Durante a era do Jazz, com o relaxamento dos padrões morais anteriores, a homossexualidade começou a ser tolerada, bares gays eram comuns em Nova York e na Alemanha do pós-guerra o primeiro movimento de direitos dos gays apareceu. Nesse momento aconteceu o primeiro beijo entre pessoas do mesmo sexo no filme “Manslaughter” de Cecil B. DeMille. Entretanto, essa permissividade não iria durar.

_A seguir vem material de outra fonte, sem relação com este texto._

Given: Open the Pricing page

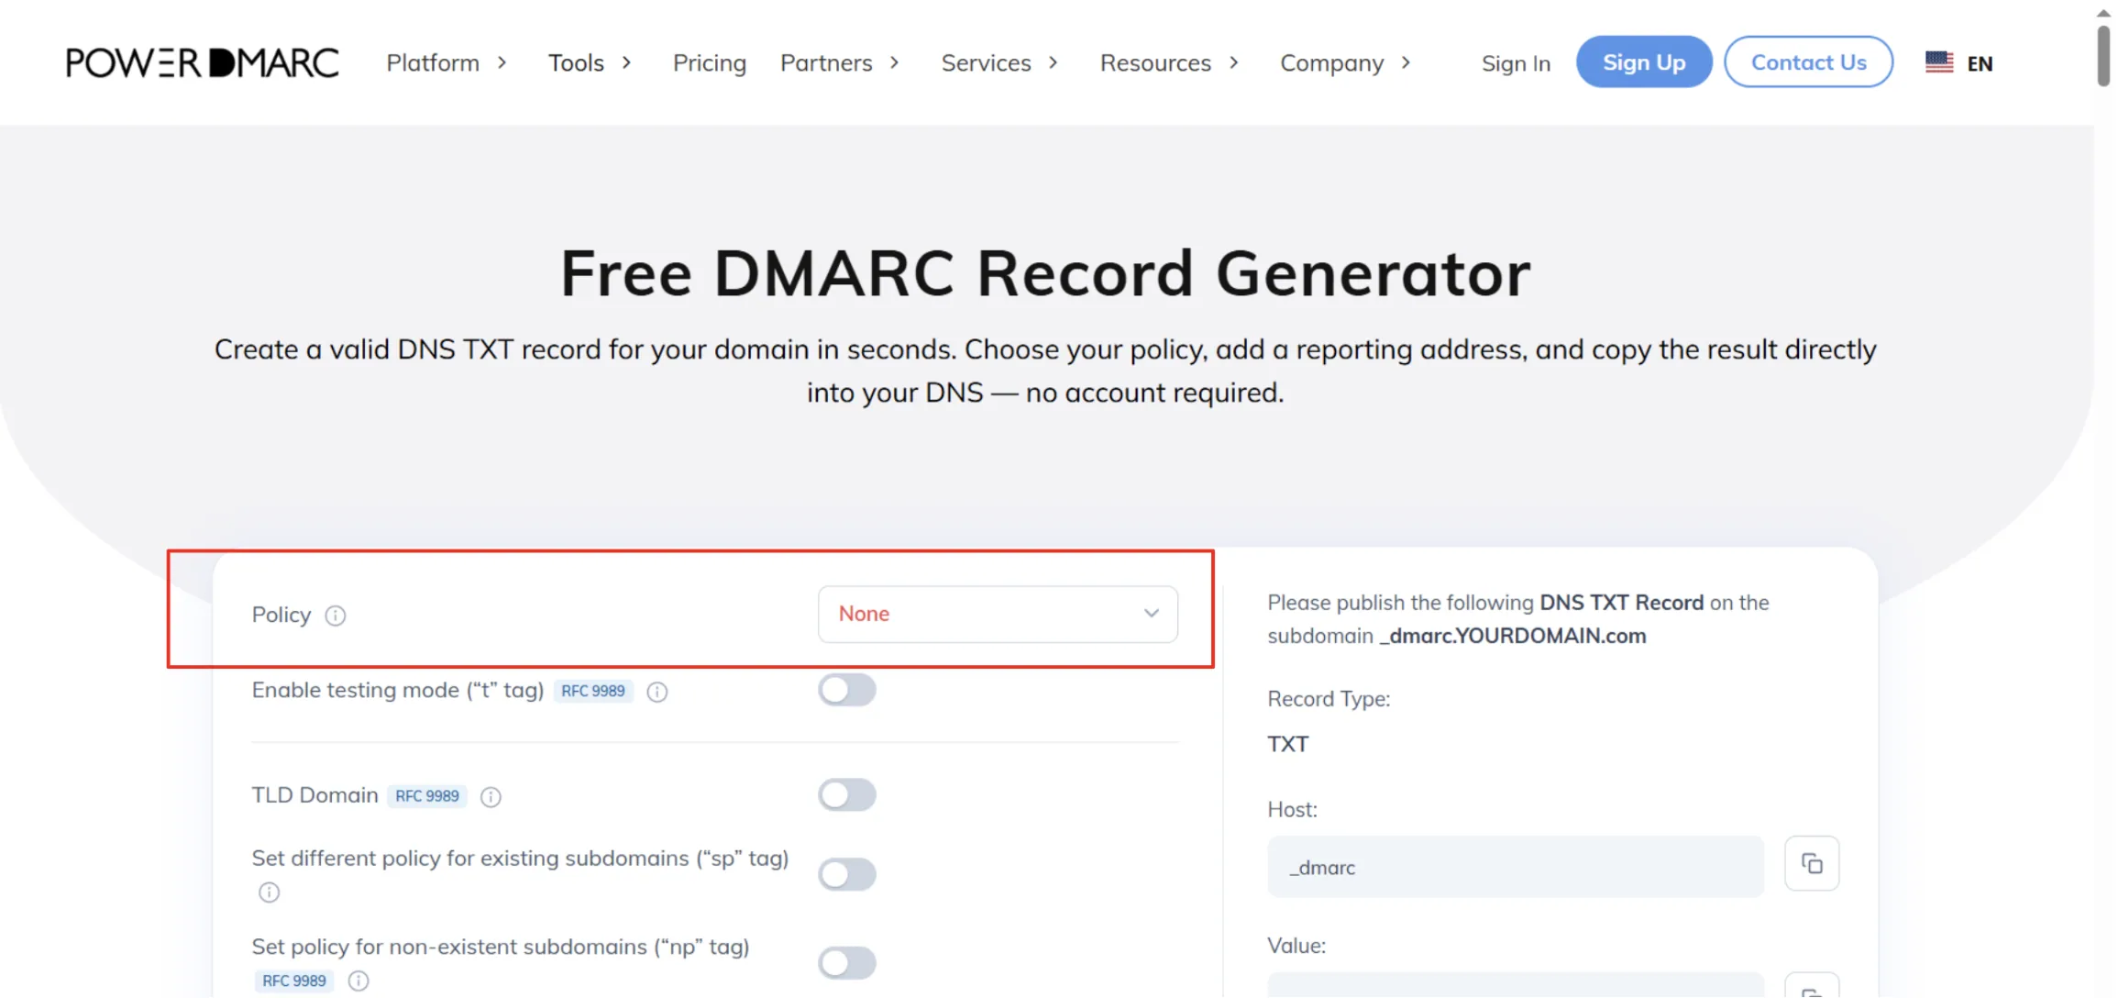Looking at the screenshot, I should point(709,62).
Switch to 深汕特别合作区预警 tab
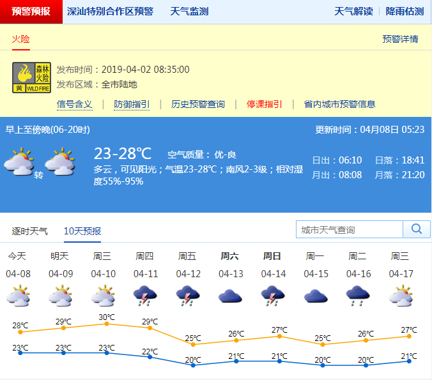The height and width of the screenshot is (380, 432). [x=111, y=11]
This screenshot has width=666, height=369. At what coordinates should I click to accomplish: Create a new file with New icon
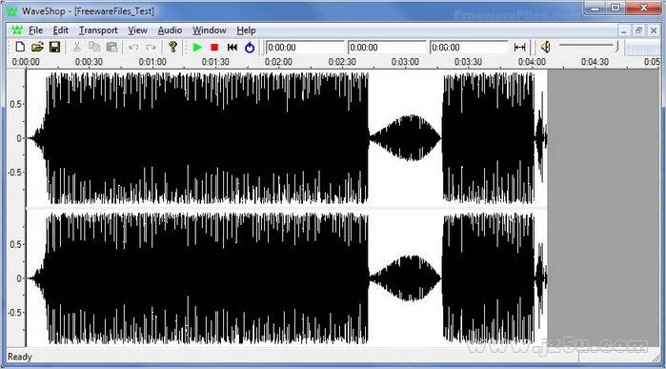pos(20,47)
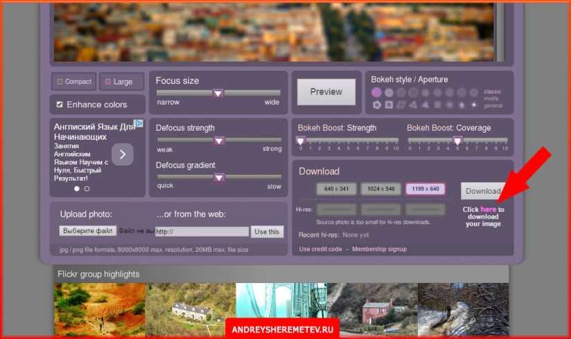Switch to Large layout option
Image resolution: width=571 pixels, height=339 pixels.
coord(122,82)
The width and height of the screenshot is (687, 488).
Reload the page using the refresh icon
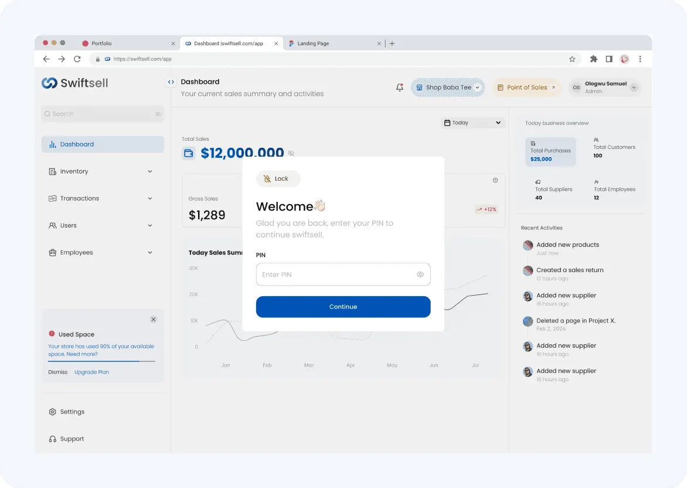[77, 59]
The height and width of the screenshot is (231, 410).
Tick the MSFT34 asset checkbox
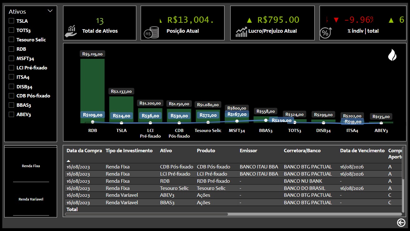coord(12,58)
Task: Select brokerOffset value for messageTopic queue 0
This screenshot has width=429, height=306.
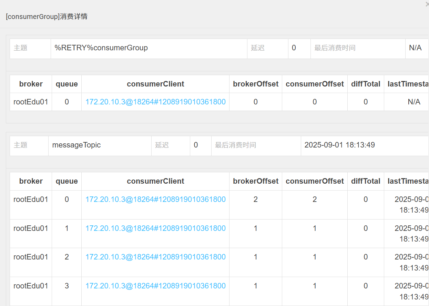Action: pyautogui.click(x=255, y=200)
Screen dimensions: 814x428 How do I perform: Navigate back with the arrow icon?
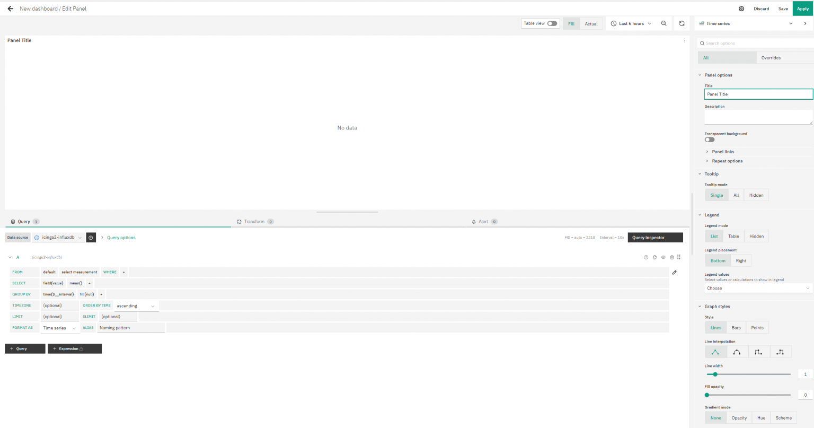coord(11,8)
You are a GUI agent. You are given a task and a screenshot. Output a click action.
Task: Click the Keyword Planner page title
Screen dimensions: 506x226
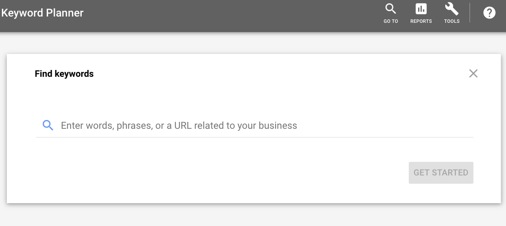pos(42,13)
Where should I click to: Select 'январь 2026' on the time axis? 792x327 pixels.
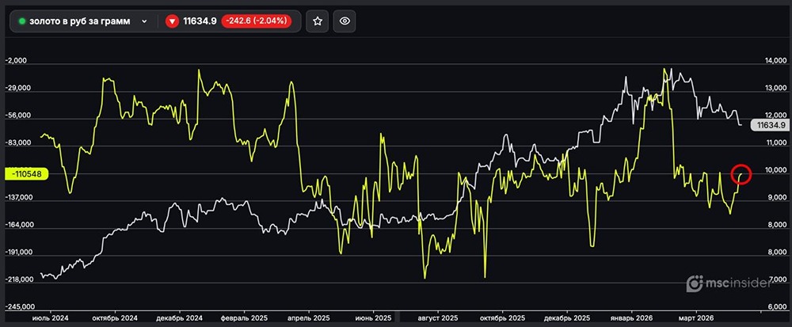pos(633,317)
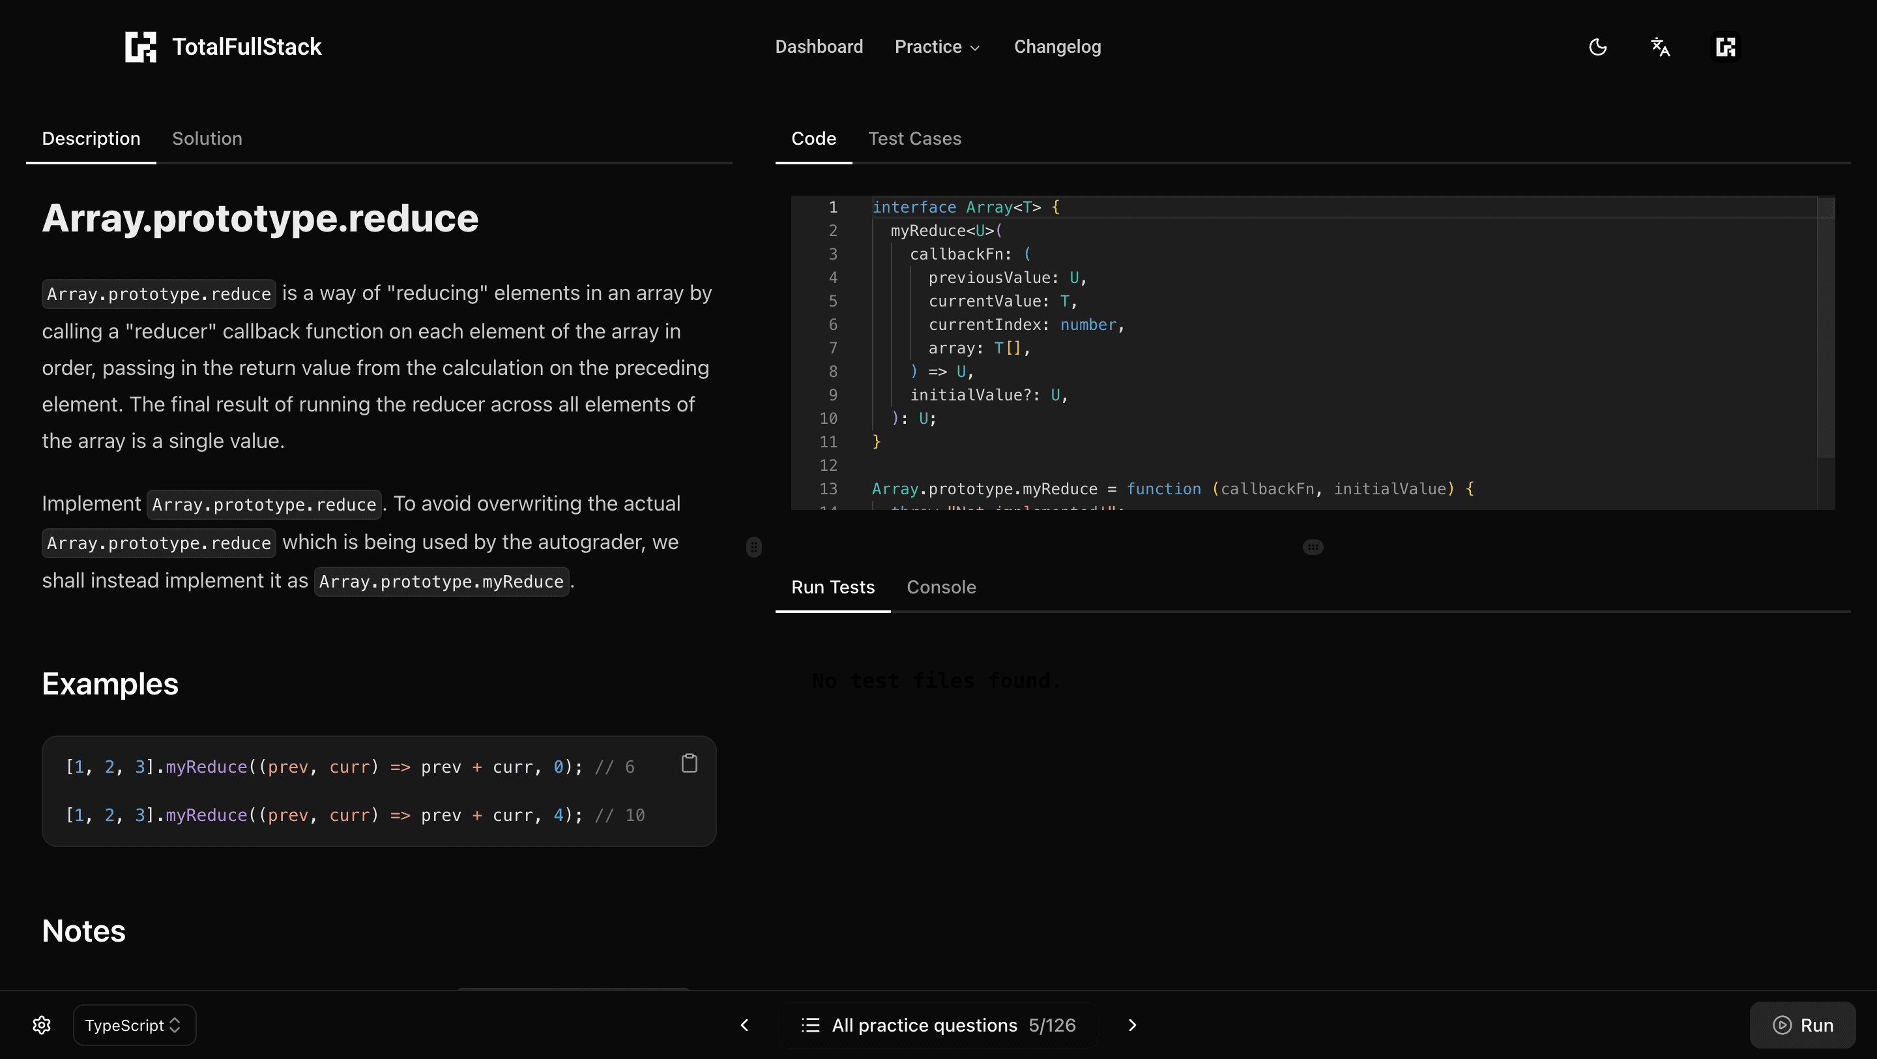Go to Dashboard

coord(819,47)
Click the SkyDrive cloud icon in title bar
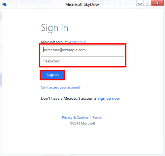 (4, 4)
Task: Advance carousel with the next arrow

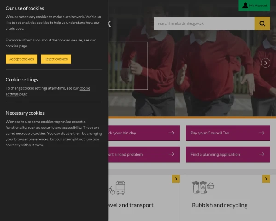Action: click(265, 63)
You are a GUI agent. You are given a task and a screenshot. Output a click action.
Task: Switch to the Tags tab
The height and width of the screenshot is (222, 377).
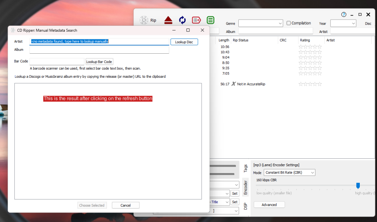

Nas décadas de 30 e 40 a censura estabelecida no cinema americano limitou os assuntos abordados na tela, no começo da guerra fria, a paranoia anticomunista causou um endurecimento moral que levou à perseguição homofóbica do “Pânico lilás”, personagens foram criticados por suposta apologia da homossexualidade como a dupla Batman e Robin, vistos como um casal homoafetivo. Códigos rígidos de censura no cinema, quadrinhos e televisão tornaram cada vez mais difícil abordar estilos de vida alternativos na mídia. E a tolerância da sociedade com os queer foi diminuindo.
A mudança dos valores morais na segunda metade do século e o relaxamento da censura facilitaram a dispersam de personagens Queer. Incialmente eles eram mais comuns no cinema europeu pois não era afetado pela censura de Hollywood. O diretor francês Jean-Pierre Melville fez “Dois homens em Manhattan” em que entre os personagens se encontrava um casal de lésbicas. A produtora inglesa Hammer lançou a trilogia “Carmilla” sobre uma vampira bissexual, a serie sofreu com a censura inglesa.
A temática queer começou a se tornar cada vez mais comum com a contracultura alcançando públicos novos. Durante a Novelle Vague japonesa, “Toshio Matsumoto” dirigiu “Funeral das Rosas”, uma inventiva adaptação da peça “Édipo Rei” protagonizada por travestis. Outro cineasta japonês, “Nagisa Oshima” fez nos anos 90 “Tabu” abordando o romance entre dois samurais durante o Japão feudal.
A chegada da revolução sexual permitiu o aumento dos filmes com personagens queer não só no cinema de arte, mas atingiu os filmes populares. Pelo caráter transgressor e de desafio as regras morais tradicionais que os anos 60 e 70 possuíam, os artistas estavam ansiosos por abordar o que antes era proibido. Cineastas como Jean Rollin e Jess Franco na Europa realizavam produções eróticas com lesbianismo. Mesmo o terceiro mundo não escapou ao tema, com o filme mexicano “Satânico Pandemônio” lidando com uma freia que alucinava ser tentada pelo diabo a trair seus votos. Boa parte desses filmes sofreram nas mãos de regimes autoritários anticomunistas, como os do México do PRI e a Espanha de Francisco Franco.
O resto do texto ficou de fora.